Kerska’s 6-foot-3-inch frame is immediately recognizable, especially in the halls of the Rochester Fire Department, where he works as a battalion chief.

He chose a career in firefighting 17 years ago, in part to avoid sitting behind a desk all the time. These days, he splits his time training new firefighter recruits and dealing with administrative issues.

Inside Rochester’s Fire Station No.1 on a recent weekday morning, Kerska made sure everything was ready for a controlled burn exercise planned for the latest group of recruits.

As he headed to the burn site at an abandoned farm just east of Rochester, he said he’s used to solving problems — big or small, at work, at home or with the Guard.

Under Kerska’s watch, Fire Department recruits spent hours setting up hoses, filling up portable water stations and running through four practice burns. By mid-afternoon, everyone was exhausted.

Kerska said that in many ways his duties with the Fire Department and National Guard are identical. Both have people, equipment and problems to solve.

“They’re trained for a certain mission,” he said of both. “You continue to train and build teams to do whatever your mission is. And every once in a while they call you and you have to do battle, and then you come back and fix your stuff and continue the training. It’s the same tactics, the same strategies.”

People who know Kerska best say he is a meticulous planner. He keeps lists and is always on time. He’s earned nearly two dozen military medals and ribbons.

The walls of his home office are covered with plaques and awards honoring both his military and firefighting careers — among them, firefighter of the year for the Rochester Fire Department. Recently, he completed a master’s degree in strategic studies from the Army War College.

But those who assume this two-time Iraq veteran and self-described “boots on the ground” leader is all serious all the time peg him wrong.

He married his wife Tina after proposing to her inside a tank at the Duluth armory 23 years ago. They have two children, 18-year-old Mackenzie and 20-year-old Jacob.

Both recently moved out of the family’s sprawling 22.5-acre hobby farm just south of Rochester. There, they have a barn with a couple horses and a shed where Kerska restores old Minnesota firetrucks in his spare time.

On a recent weeknight, Kerska restocked the wood furnace and took care of other chores. He’s the kind of person who gets bored if he’s not doing something.

As the deployment gets closer, he said, one of his biggest concerns is knowing this will be the first time his wife Tina will be home alone — without their children.

“The biggest problem is I’ve got to get enough wood stockpiled for next winter if I’m gone,” he said. “I’ve got to get enough stockpiled so Tina’s got heat while I’m gone.”

Back in the house, his wife agreed that the coming deployment will be very different. She’s even thought of finding a night job to keep herself busy.

“That’s going to be the hardest part,” said Tina Kerska, fighting back tears. “It’s me being by myself. … But you get used to it.”

Although Eric Kerska tries to put aside the structure of his day jobs and enjoy the routine of cooking dinner or watching old westerns with his wife, she has a harder time separating the different roles. She’s ready for her husband’s career with the military to be finished.

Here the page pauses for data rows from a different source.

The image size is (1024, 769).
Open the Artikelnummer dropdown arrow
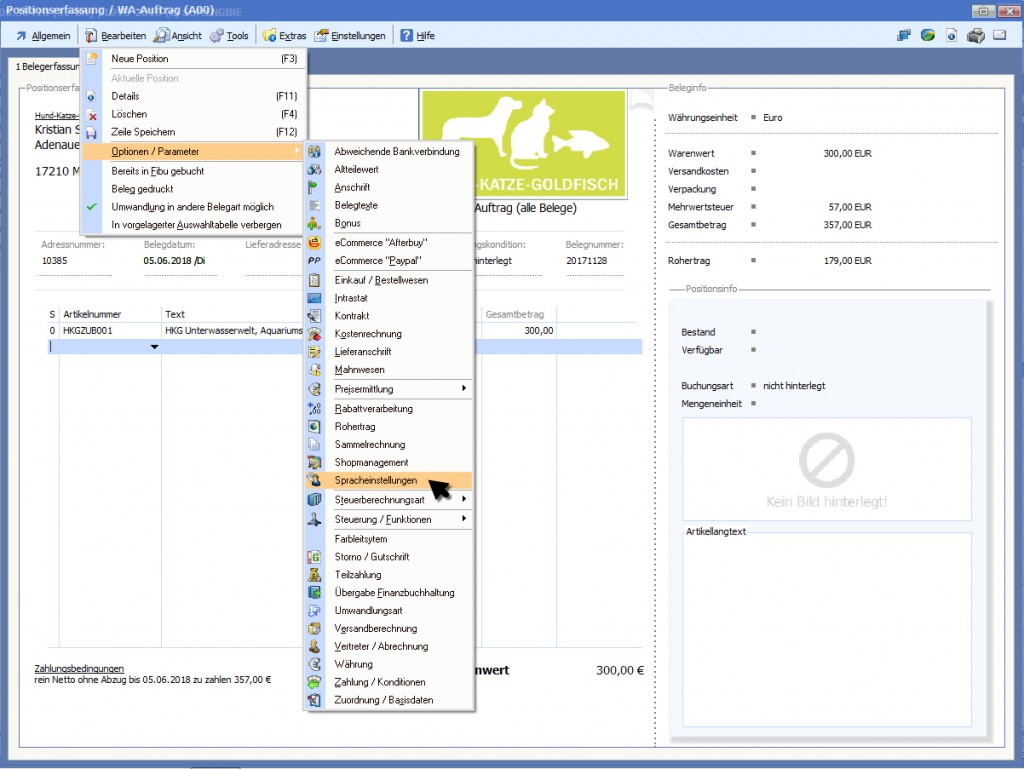[x=154, y=347]
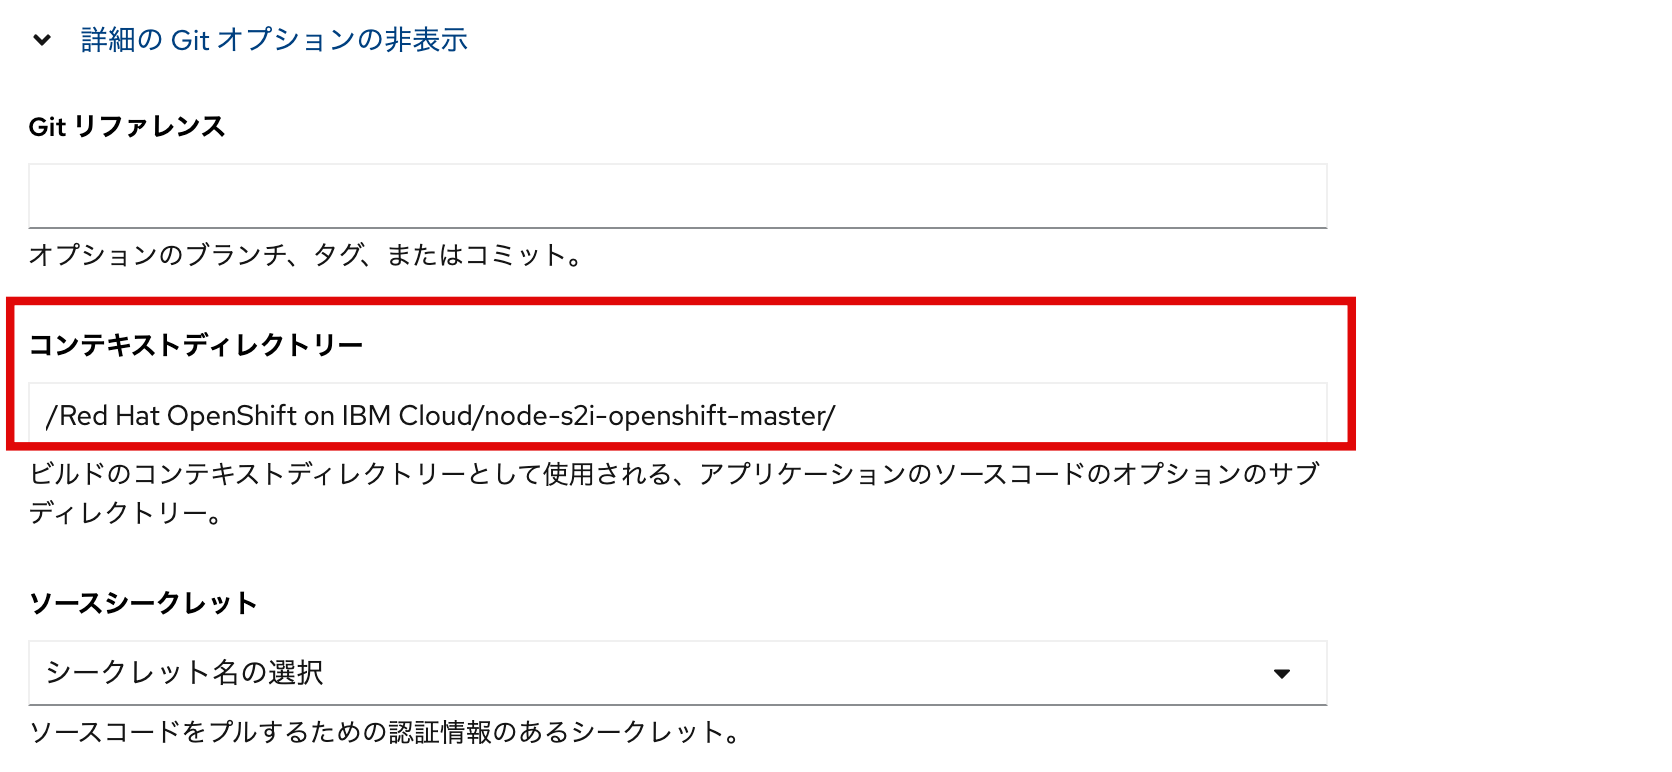This screenshot has height=772, width=1672.
Task: Click the disclosure triangle before the Git options link
Action: (42, 40)
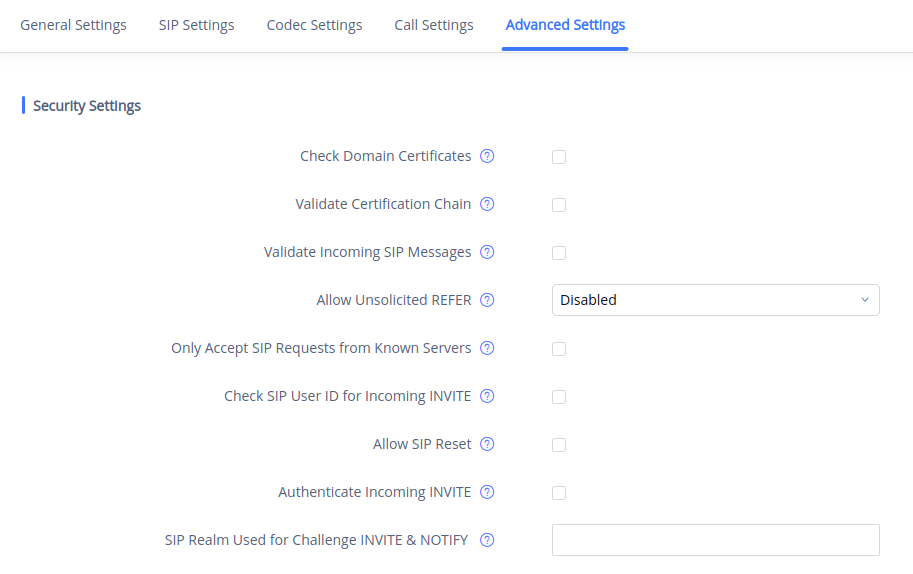Open the SIP Settings tab

[196, 25]
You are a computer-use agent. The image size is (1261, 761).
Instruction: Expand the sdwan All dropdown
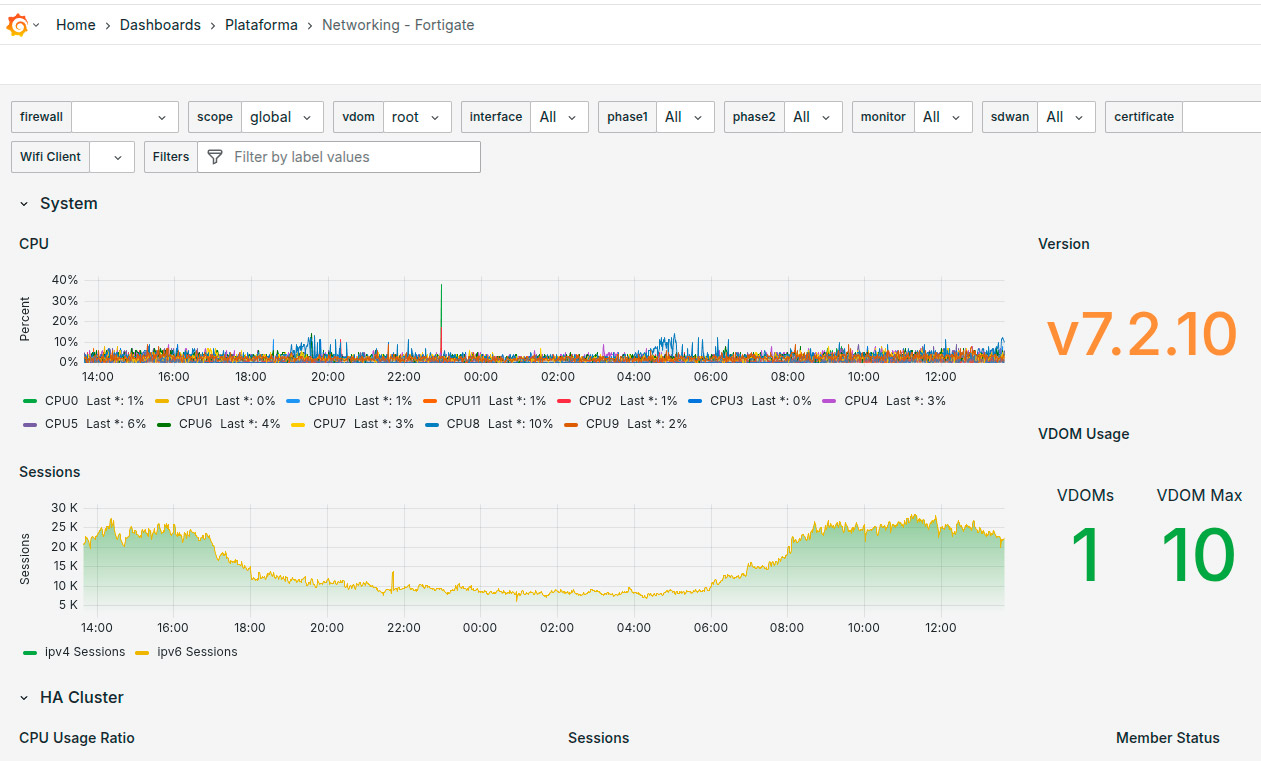pos(1065,117)
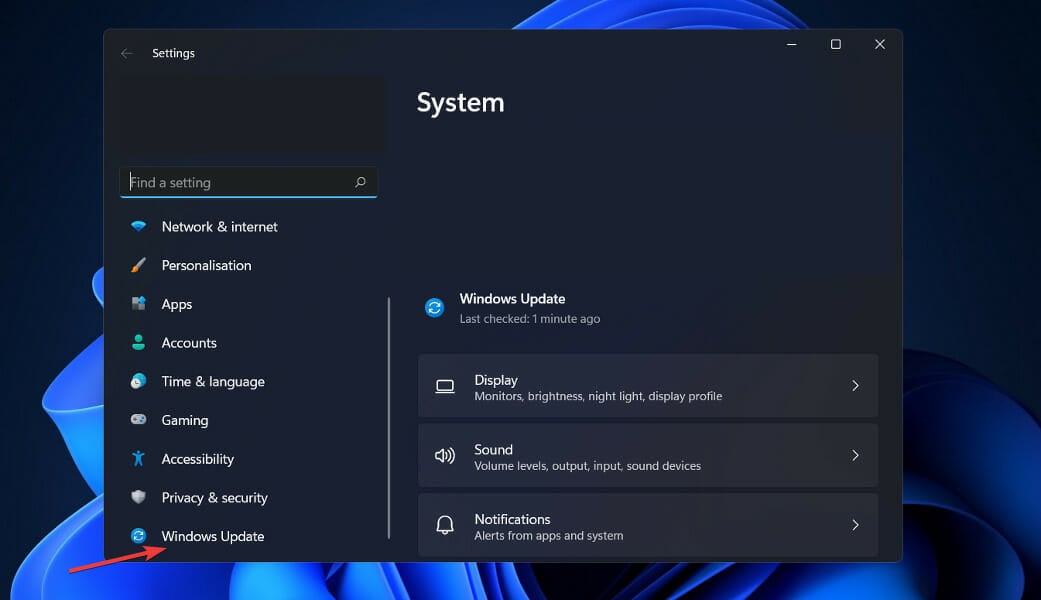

“If he wants to stay when he gets back, that’s fine. I’m OK with that,” she said. “But I’m hoping that this will be the last one.”

Kerska is close to his family, including his 89-year-old grandmother who lives in La Crescent and whom he considers one of his key advisers. For years, he’s taken horse camping trips with his family. His wife is planning a getaway when he returns from this deployment.

“For our 25th wedding anniversary, we’re going to Hawaii,” she said. “That’ll be in 2012, when he’s back. I can’t wait.”

As the departure for the Persian Gulf nears, Kerska reminds himself of one of his favorite sayings: “A leader’s job is to protect a soldier from himself.”

“I’m going back as a colonel and hopefully we’re ending it. Hopefully putting it to bed,” he said. “Most of my idealism is long gone. It’s all about the people. It’s all about the brigade. That’s all I care about.”